The fund lost 14.6% in the first quarter of 2020, or 1.171 trillion kroner ($112.4 billon). The fund’s portfolio was weighed down by its equity investments, which tumbled 21.1% during the quarter. The fund’s average holding in the world’s listed companies, measured as its share of the FTSE Global All Cap stock index, was 1.5% at the end of the year. The index was down 20.3% for the quarter.

Fixed-income was the top-performing asset class for the fund, returning 1.3% for the quarter. The return for the fund’s unlisted real estate investments was not available and will be released later in April.

“We have seen a substantial decline in the world’s equity markets in the first quarter, with considerable fluctuations from one day to the next,” Yngve Slyngstad, CEO of Norges Bank Investment Management, said in a statement. “The market situation is very challenging. However, the fund has a long-term horizon.”

Unfortunately for Slyngstad, the fund’s long-term horizon was also affected by the historically bad quarter as its annualized returns over the last 10 years fell to 5.7% at the end of March from 7.83% just three months earlier.
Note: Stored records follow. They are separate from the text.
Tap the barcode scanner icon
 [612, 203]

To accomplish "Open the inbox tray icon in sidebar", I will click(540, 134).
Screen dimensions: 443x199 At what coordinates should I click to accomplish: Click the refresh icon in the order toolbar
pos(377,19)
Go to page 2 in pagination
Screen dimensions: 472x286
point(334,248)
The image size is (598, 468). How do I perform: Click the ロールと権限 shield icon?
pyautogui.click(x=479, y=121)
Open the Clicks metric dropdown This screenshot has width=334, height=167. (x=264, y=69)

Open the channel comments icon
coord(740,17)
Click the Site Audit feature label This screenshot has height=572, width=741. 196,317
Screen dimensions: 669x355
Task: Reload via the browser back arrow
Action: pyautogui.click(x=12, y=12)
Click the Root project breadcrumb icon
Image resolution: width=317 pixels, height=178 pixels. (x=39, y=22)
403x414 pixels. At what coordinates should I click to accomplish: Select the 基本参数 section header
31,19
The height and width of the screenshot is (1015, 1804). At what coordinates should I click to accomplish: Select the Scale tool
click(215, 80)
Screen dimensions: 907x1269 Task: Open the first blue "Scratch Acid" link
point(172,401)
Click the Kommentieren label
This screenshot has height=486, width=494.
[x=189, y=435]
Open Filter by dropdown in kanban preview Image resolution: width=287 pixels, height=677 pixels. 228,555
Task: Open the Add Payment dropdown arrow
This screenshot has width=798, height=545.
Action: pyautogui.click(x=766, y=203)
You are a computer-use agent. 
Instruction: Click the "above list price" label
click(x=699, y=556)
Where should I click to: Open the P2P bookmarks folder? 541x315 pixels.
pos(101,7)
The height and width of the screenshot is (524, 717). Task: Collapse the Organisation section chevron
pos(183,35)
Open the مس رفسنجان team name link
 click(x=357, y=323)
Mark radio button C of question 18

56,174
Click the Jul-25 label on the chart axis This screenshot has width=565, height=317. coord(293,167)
And since its inception in 1998, the fund’s returns were 5.3% at the end of the first quarter, down from 6.09% at the end of December.

The net real returns over the last 10 years dropped to 4% at the end of March from 5.98% and the end of 2019, while the net real returns since inception fell to 3.5% in March from 4.17% at year-end 2019.

The performance was an abrupt reversal from last year when the fund returned 19.9%, which was the second highest return in percentage terms and the highest in terms of krone.

“The strong return in 2019 provides a reminder that the fund’s market value could also fluctuate substantially in the future,” the fund said in its annual report earlier this year. “In isolation, a global stock market downturn equivalent to that in 2008 would reduce the value of the fund by almost 3 trillion kroner.”

The krone depreciated against several of the main currencies during the quarter, which is why the fund’s market value only fell 90 billion kroner from the end of the previous quarter despite the large investment loss.

The fund recently named Nicolai Tangen, chief executive of London-based AKO Capital, as its new CEO to replace Slyngstad, who said in October that he is stepping down after 12 years heading the fund.